La musica della band di Cuneo può forse risultare indigesta ad alcuni, a causa di una certa fredda autoindulgenza e di un’innegabile spocchia, in primo luogo del leader Cristiano Godano. Che non si smentisce nemmeno questa volta. Con la graphic art del disco, nella quale si mostra tutto nero intabarrato e con un improbabile e bizzarro cappello, sulla cover addirittura a solcare le acque come Caronte.
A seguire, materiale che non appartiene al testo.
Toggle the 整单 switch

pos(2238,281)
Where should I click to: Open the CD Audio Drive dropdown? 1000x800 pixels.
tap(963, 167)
E con l’invettiva iniziale di Ricovero Virtuale – gran pezzo rock, peraltro – con la quale attacca i maniaci del downloading (E sento puzza di sfigato/brutto e storto e avviluppato/sul suo trionfo sentenziare/auto-riflesso e marginale … Canta con me questo pezzo: "Son borioso e schifosetto") e ancor piu’, con inaudita violenza in Pornorima, i fan che li hanno criticati nei forum e nei blog per un presunto cedimento alle logiche del mercato: "Che pensino a scopare i farisei dell’indie-rock/le anti-sbrodoline snob/gli alternativi a pacchi e stock/Facciamogli capire, dai!/che siamo qui a godere/e poi a quelli più stronzetti/gli facciamo anche sentire/Come provi il tuo piacere/E poi potranno anche vedere/gli ebefrenici fighetti dell’Olimpo indie-rock/ le frigidine blah-blah-blog/gli avanguardisti a pacchi e stock/Sai che c’è?/Sei la mia porno-rima".
Tuttavia, Ricoveri Virtuali e Sexy Solitudini è un album teso e nervoso, bello e sincero, che segna un ritorno alle atmosfere del passato, e contiene diversi ottimi pezzi, tra i quali il singolo Paolo Anima Salva – ennesimo omaggio a Fabrizio De Andrè, che stia diventando una moda? –, l’ottima L’Artista, Vivo e la conclusiva, splendida ballata Scatti, mentre Orizzonti è puro Sonic Youth sound: sembra di sentire Ranaldo e Moore e le loro chitarre.
Certo, un po’ di ironia e maggiore umiltà non sarebbero guastate.